[Dataset items]
---

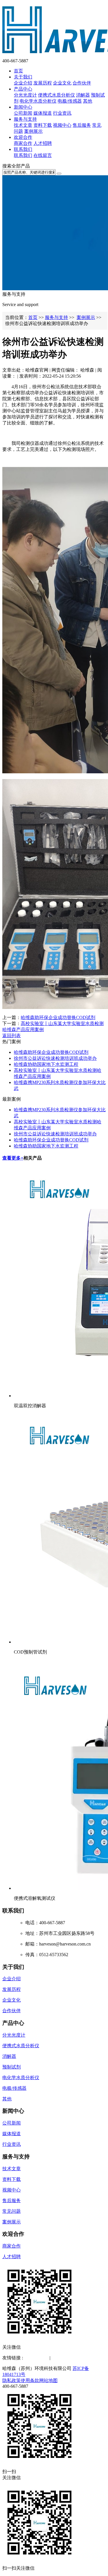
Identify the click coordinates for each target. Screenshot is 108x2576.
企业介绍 (23, 82)
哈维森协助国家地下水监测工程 (46, 1064)
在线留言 (42, 155)
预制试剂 (11, 2066)
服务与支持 (25, 119)
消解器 (83, 95)
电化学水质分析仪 (38, 101)
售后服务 (82, 125)
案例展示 (33, 131)
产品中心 (23, 88)
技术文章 (23, 125)
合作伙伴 (82, 82)
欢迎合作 (23, 137)
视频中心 (62, 125)
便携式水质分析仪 (56, 95)
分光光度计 (25, 95)
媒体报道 (42, 113)
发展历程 (42, 82)
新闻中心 (23, 107)
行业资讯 (62, 113)
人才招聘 (42, 143)
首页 (18, 70)
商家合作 (23, 143)
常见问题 (11, 2211)
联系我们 (23, 149)
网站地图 (48, 2380)
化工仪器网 (63, 2357)
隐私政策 (11, 2380)
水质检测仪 (35, 2357)
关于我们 (23, 76)
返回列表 (11, 1035)
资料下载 (42, 125)
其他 (87, 101)
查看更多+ (12, 1158)
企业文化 (62, 82)
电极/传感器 (70, 101)
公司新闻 (23, 113)
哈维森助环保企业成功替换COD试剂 (58, 1017)
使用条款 (30, 2380)
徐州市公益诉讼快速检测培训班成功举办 (55, 1058)
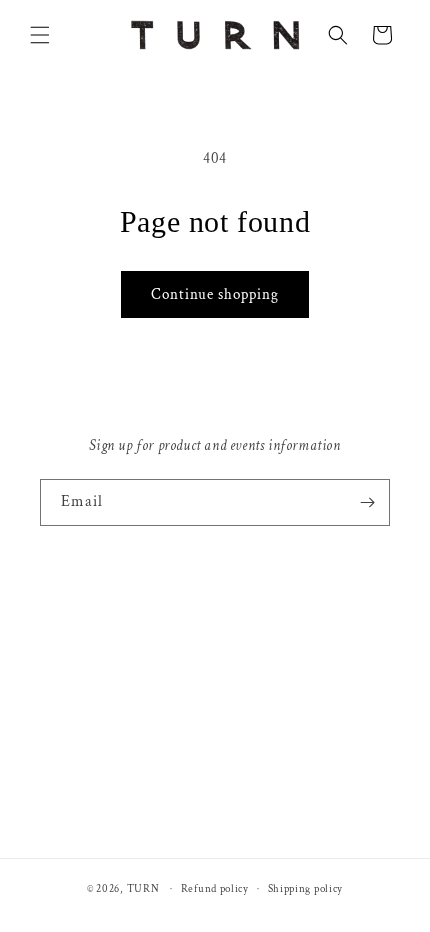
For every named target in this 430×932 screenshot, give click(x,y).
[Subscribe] (367, 502)
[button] (40, 35)
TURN (143, 889)
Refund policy (215, 889)
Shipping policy (306, 889)
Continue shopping (215, 294)
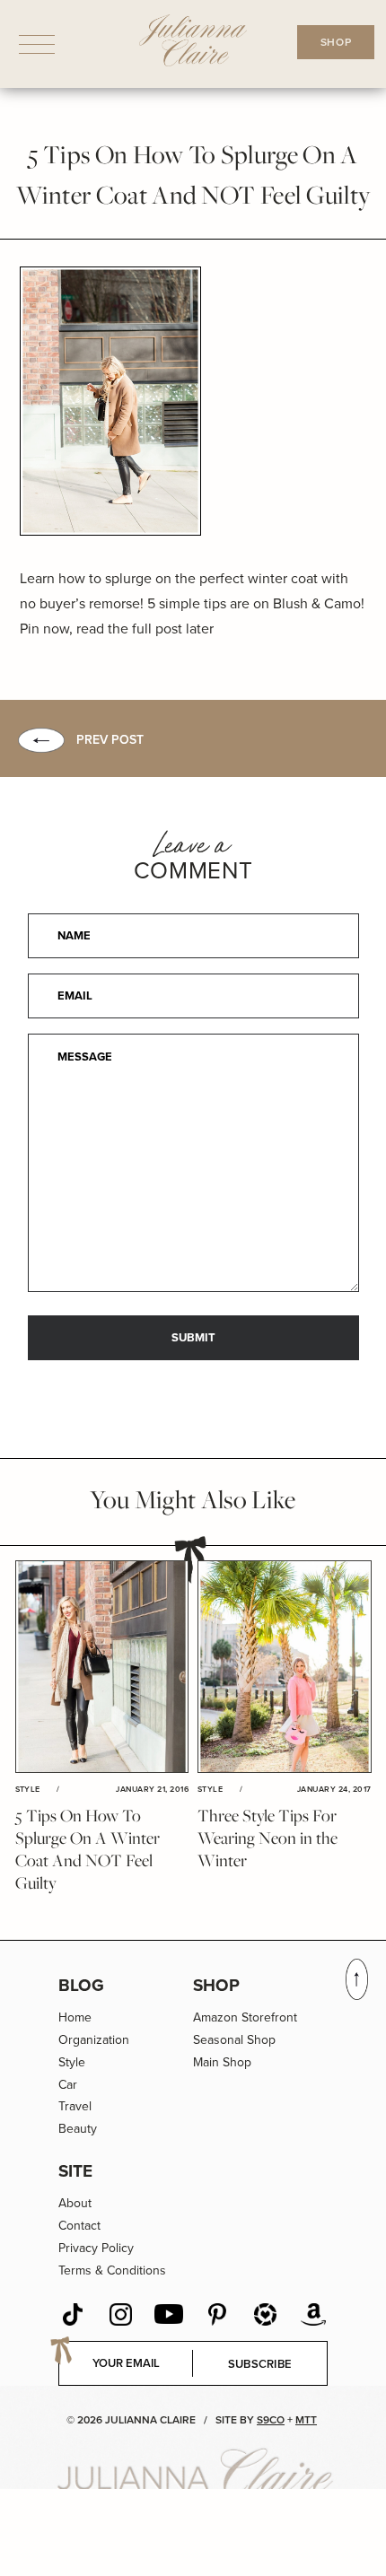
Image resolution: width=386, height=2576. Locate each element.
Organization (93, 2039)
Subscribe (260, 2363)
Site (75, 2171)
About (75, 2203)
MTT (306, 2420)
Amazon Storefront (245, 2017)
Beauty (77, 2128)
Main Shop (222, 2062)
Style (71, 2062)
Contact (79, 2225)
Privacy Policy (96, 2248)
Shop (216, 1985)
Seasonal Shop (234, 2039)
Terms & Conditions (112, 2270)
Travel (75, 2106)
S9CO (271, 2420)
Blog (81, 1985)
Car (67, 2084)
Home (75, 2017)
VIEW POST (101, 1666)
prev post (110, 739)
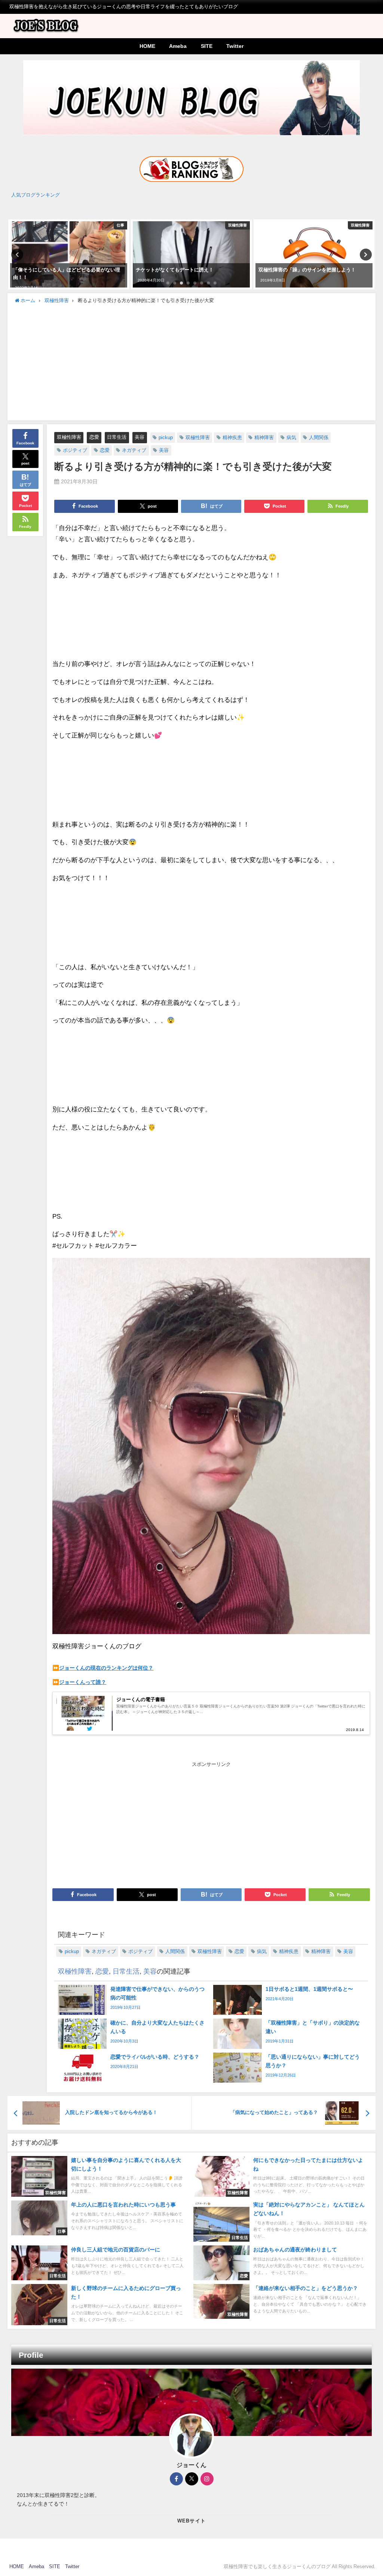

---

## [WORK ORDER]
Leave the pictures out and reproduce every record above exactly.

## [YOUR RESPONSE]
Identify the click coordinates for each target. Screenshot is 108x2576.
企业介绍 (23, 82)
哈维森协助国家地下水监测工程 (46, 1064)
在线留言 (42, 155)
预制试剂 (11, 2066)
服务与支持 (25, 119)
消解器 (83, 95)
电化学水质分析仪 (38, 101)
售后服务 (82, 125)
案例展示 (33, 131)
产品中心 (23, 88)
技术文章 (23, 125)
合作伙伴 (82, 82)
欢迎合作 (23, 137)
视频中心 (62, 125)
便携式水质分析仪 (56, 95)
分光光度计 (25, 95)
媒体报道 (42, 113)
发展历程 (42, 82)
新闻中心 (23, 107)
行业资讯 (62, 113)
人才招聘 (42, 143)
首页 (18, 70)
商家合作 (23, 143)
常见问题 (11, 2211)
联系我们 (23, 149)
网站地图 (48, 2380)
化工仪器网 (63, 2357)
隐私政策 (11, 2380)
水质检测仪 (35, 2357)
关于我们 (23, 76)
返回列表 (11, 1035)
资料下载 (42, 125)
其他 (87, 101)
查看更多+ (12, 1158)
企业文化 (62, 82)
电极/传感器 (70, 101)
公司新闻 (23, 113)
哈维森助环保企业成功替换COD试剂 (58, 1017)
使用条款 (30, 2380)
徐州市公益诉讼快速检测培训班成功举办 (55, 1058)
For every named target in this 430×932 screenshot, give click(x,y).
[Subscribe] (367, 502)
[button] (40, 35)
TURN (143, 889)
Refund policy (215, 889)
Shipping policy (306, 889)
Continue shopping (215, 294)
Image resolution: width=386, height=2576. Locate each element.
Organization (93, 2039)
Subscribe (260, 2363)
Site (75, 2171)
About (75, 2203)
MTT (306, 2420)
Amazon Storefront (245, 2017)
Beauty (77, 2128)
Main Shop (222, 2062)
Style (71, 2062)
Contact (79, 2225)
Privacy Policy (96, 2248)
Shop (216, 1985)
Seasonal Shop (234, 2039)
Terms & Conditions (112, 2270)
Travel (75, 2106)
S9CO (271, 2420)
Blog (81, 1985)
Car (67, 2084)
Home (75, 2017)
VIEW POST (101, 1666)
prev post (110, 739)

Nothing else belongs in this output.